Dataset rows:
--- BEGIN ---

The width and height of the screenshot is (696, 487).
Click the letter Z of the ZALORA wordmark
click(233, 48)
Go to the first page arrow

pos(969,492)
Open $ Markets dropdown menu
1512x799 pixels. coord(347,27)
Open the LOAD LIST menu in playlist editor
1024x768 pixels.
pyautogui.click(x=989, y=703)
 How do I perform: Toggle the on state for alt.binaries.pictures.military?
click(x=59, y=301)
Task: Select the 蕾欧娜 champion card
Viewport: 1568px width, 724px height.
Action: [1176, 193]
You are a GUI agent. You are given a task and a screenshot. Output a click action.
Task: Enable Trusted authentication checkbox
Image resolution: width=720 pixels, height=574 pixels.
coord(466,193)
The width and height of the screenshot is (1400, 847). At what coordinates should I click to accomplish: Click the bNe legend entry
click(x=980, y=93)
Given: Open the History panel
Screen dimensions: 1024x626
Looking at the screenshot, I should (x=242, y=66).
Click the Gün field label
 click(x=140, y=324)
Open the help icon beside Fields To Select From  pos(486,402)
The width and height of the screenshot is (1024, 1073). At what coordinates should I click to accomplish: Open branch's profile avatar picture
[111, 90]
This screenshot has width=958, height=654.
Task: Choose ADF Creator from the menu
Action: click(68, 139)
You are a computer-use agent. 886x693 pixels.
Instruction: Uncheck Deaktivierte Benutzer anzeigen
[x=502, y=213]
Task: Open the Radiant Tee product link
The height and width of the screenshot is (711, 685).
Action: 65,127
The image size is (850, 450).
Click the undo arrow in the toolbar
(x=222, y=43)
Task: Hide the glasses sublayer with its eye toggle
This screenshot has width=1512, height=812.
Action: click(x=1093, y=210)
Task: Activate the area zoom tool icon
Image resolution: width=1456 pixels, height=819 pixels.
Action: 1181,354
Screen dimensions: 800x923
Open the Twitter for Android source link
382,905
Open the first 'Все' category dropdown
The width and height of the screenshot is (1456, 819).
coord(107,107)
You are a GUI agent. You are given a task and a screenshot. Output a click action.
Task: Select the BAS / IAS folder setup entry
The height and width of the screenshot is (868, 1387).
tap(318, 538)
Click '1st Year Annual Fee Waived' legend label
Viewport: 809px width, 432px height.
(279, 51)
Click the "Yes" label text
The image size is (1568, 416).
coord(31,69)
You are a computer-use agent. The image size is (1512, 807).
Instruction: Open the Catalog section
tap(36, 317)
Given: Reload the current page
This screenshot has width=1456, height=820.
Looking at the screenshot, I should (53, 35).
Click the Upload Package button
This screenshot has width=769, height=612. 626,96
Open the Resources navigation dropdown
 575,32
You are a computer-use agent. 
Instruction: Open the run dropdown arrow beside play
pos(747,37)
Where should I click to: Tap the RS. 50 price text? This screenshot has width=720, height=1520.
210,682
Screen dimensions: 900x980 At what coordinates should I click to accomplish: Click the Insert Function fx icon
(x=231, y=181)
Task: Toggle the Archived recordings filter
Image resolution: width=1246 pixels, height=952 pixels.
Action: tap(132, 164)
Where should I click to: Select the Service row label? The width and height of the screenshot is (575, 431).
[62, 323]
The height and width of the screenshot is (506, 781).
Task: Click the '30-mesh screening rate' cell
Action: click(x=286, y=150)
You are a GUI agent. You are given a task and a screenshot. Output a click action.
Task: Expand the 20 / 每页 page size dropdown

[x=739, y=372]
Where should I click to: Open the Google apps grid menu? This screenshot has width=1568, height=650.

--- END ---

**Problem statement**
Rewrite every entry above with "Where should I click to" changed to "Where do I click to" and nothing else altered.

**Solved exercise**
The width and height of the screenshot is (696, 487).
Click the letter Z of the ZALORA wordmark
click(233, 48)
Go to the first page arrow

pos(969,492)
Open $ Markets dropdown menu
1512x799 pixels. coord(347,27)
Open the LOAD LIST menu in playlist editor
1024x768 pixels.
pyautogui.click(x=989, y=703)
 How do I perform: Toggle the on state for alt.binaries.pictures.military?
click(x=59, y=301)
Task: Select the 蕾欧娜 champion card
Viewport: 1568px width, 724px height.
Action: [1176, 193]
You are a GUI agent. You are given a task and a screenshot. Output a click action.
Task: Enable Trusted authentication checkbox
Image resolution: width=720 pixels, height=574 pixels.
coord(466,193)
The width and height of the screenshot is (1400, 847). At what coordinates should I click to accomplish: Click the bNe legend entry
click(x=980, y=93)
Given: Open the History panel
Screen dimensions: 1024x626
Looking at the screenshot, I should (x=242, y=66).
Click the Gün field label
 click(x=140, y=324)
Open the help icon beside Fields To Select From  pos(486,402)
The width and height of the screenshot is (1024, 1073). At what coordinates should I click to accomplish: Open branch's profile avatar picture
[111, 90]
This screenshot has width=958, height=654.
Task: Choose ADF Creator from the menu
Action: click(68, 139)
You are a computer-use agent. 886x693 pixels.
Instruction: Uncheck Deaktivierte Benutzer anzeigen
[x=502, y=213]
Task: Open the Radiant Tee product link
The height and width of the screenshot is (711, 685).
Action: 65,127
The image size is (850, 450).
Click the undo arrow in the toolbar
(x=222, y=43)
Task: Hide the glasses sublayer with its eye toggle
This screenshot has width=1512, height=812.
Action: click(x=1093, y=210)
Task: Activate the area zoom tool icon
Image resolution: width=1456 pixels, height=819 pixels.
Action: 1181,354
Screen dimensions: 800x923
Open the Twitter for Android source link
382,905
Open the first 'Все' category dropdown
The width and height of the screenshot is (1456, 819).
coord(107,107)
You are a GUI agent. You are given a task and a screenshot. Output a click action.
Task: Select the BAS / IAS folder setup entry
The height and width of the screenshot is (868, 1387).
tap(318, 538)
Click '1st Year Annual Fee Waived' legend label
Viewport: 809px width, 432px height.
(279, 51)
Click the "Yes" label text
The image size is (1568, 416).
coord(31,69)
You are a computer-use agent. The image size is (1512, 807).
Instruction: Open the Catalog section
tap(36, 317)
Given: Reload the current page
This screenshot has width=1456, height=820.
Looking at the screenshot, I should (53, 35).
Click the Upload Package button
This screenshot has width=769, height=612. 626,96
Open the Resources navigation dropdown
 575,32
You are a computer-use agent. 
Instruction: Open the run dropdown arrow beside play
pos(747,37)
Where do I click to: Tap the RS. 50 price text? This screenshot has width=720, height=1520.
210,682
Screen dimensions: 900x980 At what coordinates should I click to accomplish: Click the Insert Function fx icon
(x=231, y=181)
Task: Toggle the Archived recordings filter
Image resolution: width=1246 pixels, height=952 pixels.
Action: tap(132, 164)
Where do I click to: Select the Service row label? The width and height of the screenshot is (575, 431).
[62, 323]
The height and width of the screenshot is (506, 781).
Task: Click the '30-mesh screening rate' cell
Action: click(x=286, y=150)
You are a GUI agent. You are given a task and a screenshot. Output a click action.
Task: Expand the 20 / 每页 page size dropdown

[x=739, y=372]
Where do I click to: Open the Google apps grid menu? This screenshot has width=1568, height=650.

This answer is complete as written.